*** DATASET ENTRIES Section Begins ***

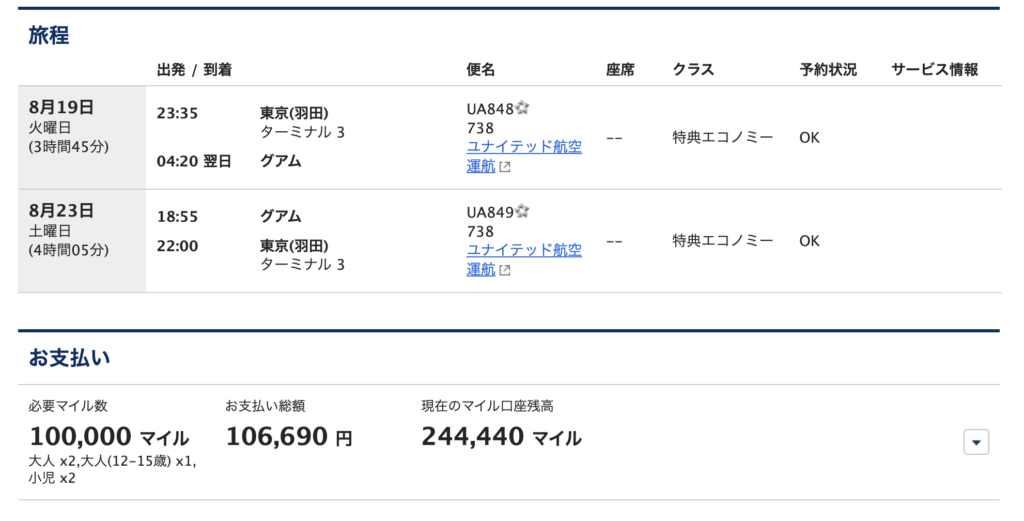The width and height of the screenshot is (1024, 521).
Task: Click the お支払い section heading
Action: (x=70, y=357)
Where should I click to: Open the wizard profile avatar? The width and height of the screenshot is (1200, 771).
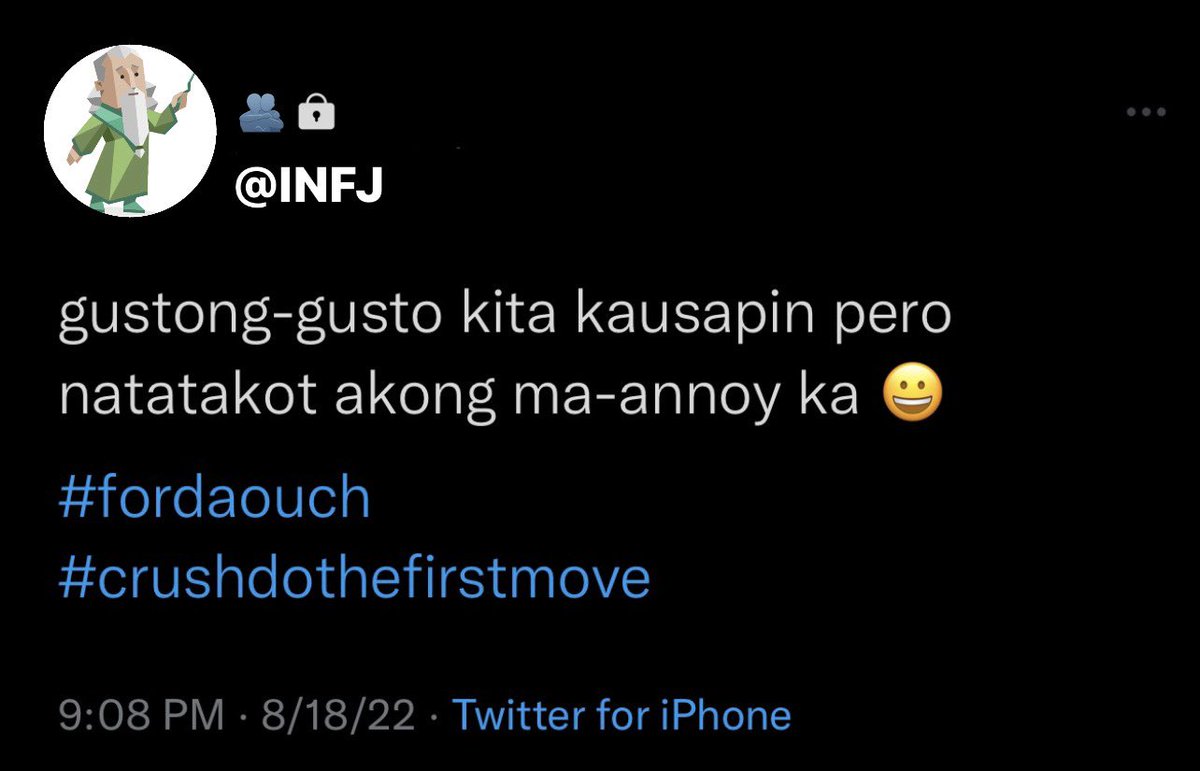(x=130, y=131)
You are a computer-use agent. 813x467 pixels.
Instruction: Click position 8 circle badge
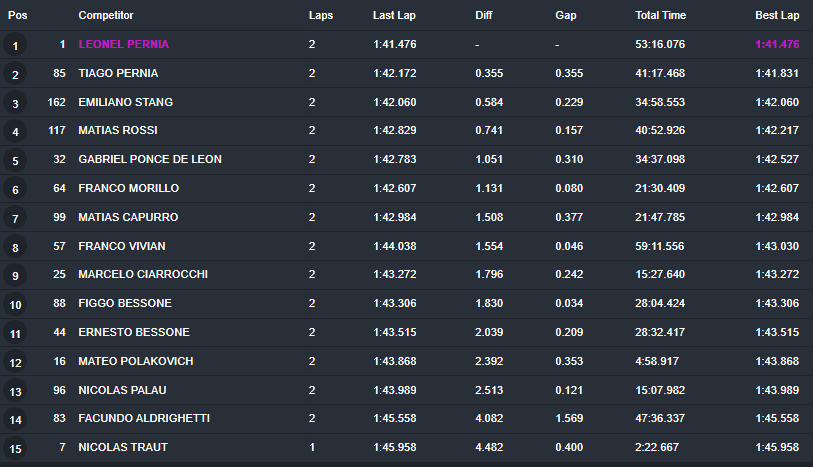(x=15, y=247)
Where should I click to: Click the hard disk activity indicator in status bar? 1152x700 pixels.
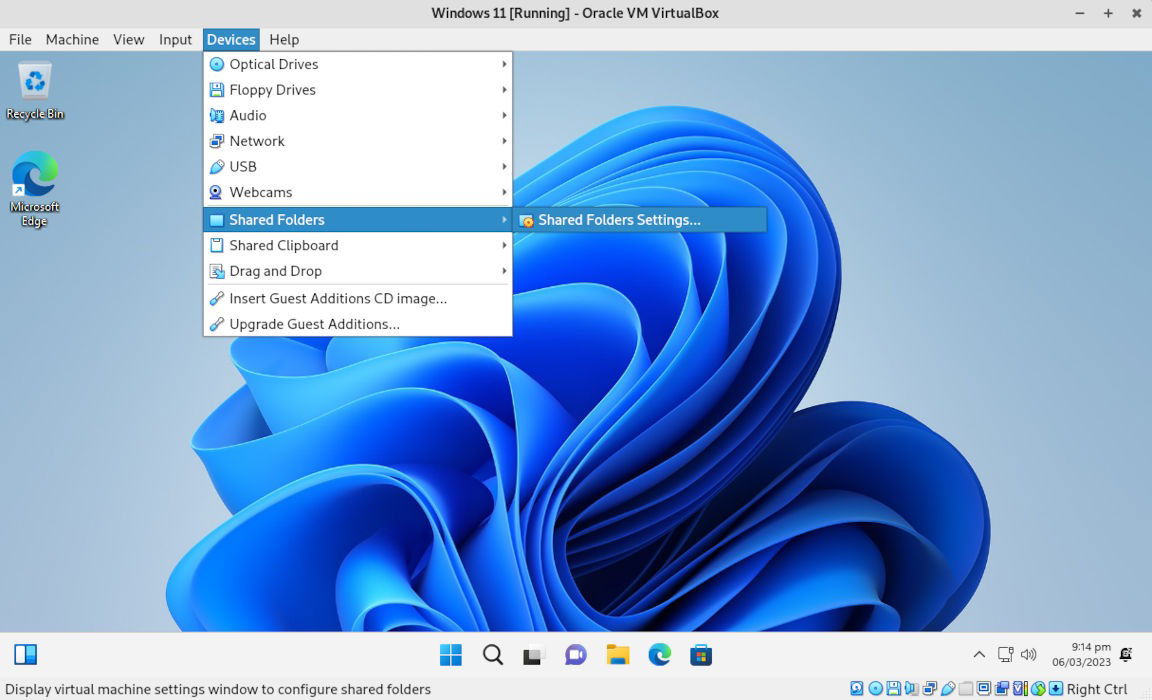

*** DATASET ENTRIES Section Ends ***

## WHAT THE EXERCISE ASKS
Set down exactly the lines between the line containing "Where should I click to: Open" and the end of the records above, both ends included; pictures stay out.

## ANSWER FOR THIS EXERCISE
Where should I click to: Open the wizard profile avatar? The width and height of the screenshot is (1200, 771).
(x=130, y=131)
You are a computer-use agent. 813x467 pixels.
Instruction: Click position 8 circle badge
(x=15, y=247)
Where should I click to: Click the hard disk activity indicator in status bar? 1152x700 pixels.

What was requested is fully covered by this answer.